Monday, April 19, 2021

Whistling men in yellow vans, they came and drew us diagrams. Showed us how it all worked out and wrote it down in case of doubt (The Housemartins)


As a life long fan of lists (but paradoxically - not to-do lists), I like this advice: 
Be a schedule builder not a to-do list maker! 

I aim to limit my must dos in my diary from zero to three each day. But I am a creature of habit and I do like schedules. I still like to use a printed one-page-a-day diary instead of a a digital one, and I still like to set up the week on a Sunday. Our school uses a ten day timetable so if I'm feeling particularly crazy I do my schedule for those ten days.

This works for me - it may not work for you!

Things like my teaching timetable, regular zoom meetings, face to face meetings, duty slots, times for doing my weekly reports, appointments, Learning Centre supervisions, and regular student meetings are put onto my schedule.
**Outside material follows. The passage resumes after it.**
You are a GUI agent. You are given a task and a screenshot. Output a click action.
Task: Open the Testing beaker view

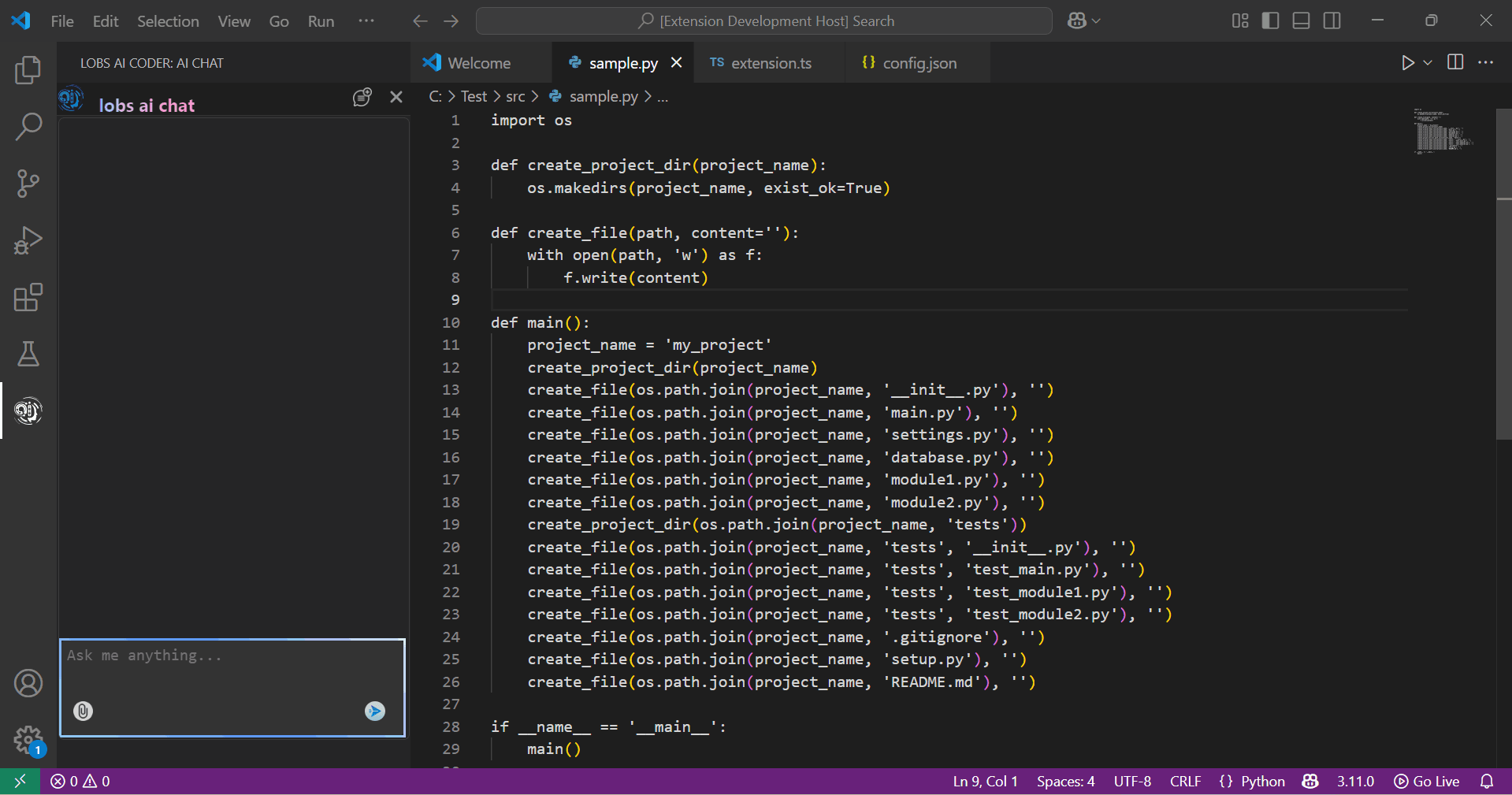coord(28,354)
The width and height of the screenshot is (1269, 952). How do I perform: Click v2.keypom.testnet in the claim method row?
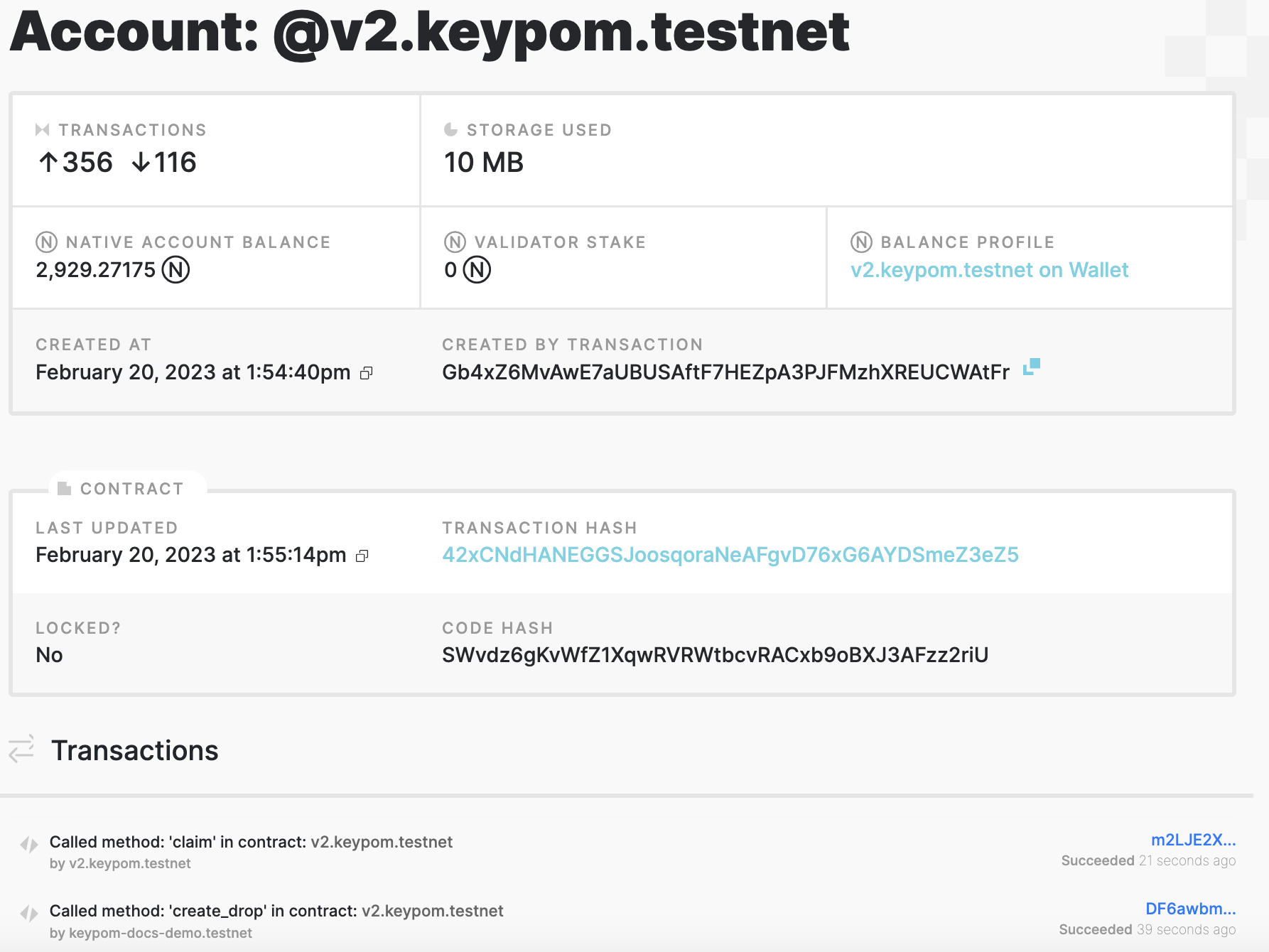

I like to physically write them down each week (rather than set them up digitally as recurring events) because they then lodge in my brain (hence the, mostly, one week version rather than the ten day one).

As I indicated in my previous post, I'm time poor. That means my schedule is pretty full with stuff and I sometines have to double book myself (a zoom meeting while doing a supervision is reasonably common).

If I was to do a to-do list each day I wold probably explode. So I don't.

But I do recommend the scheduling approach.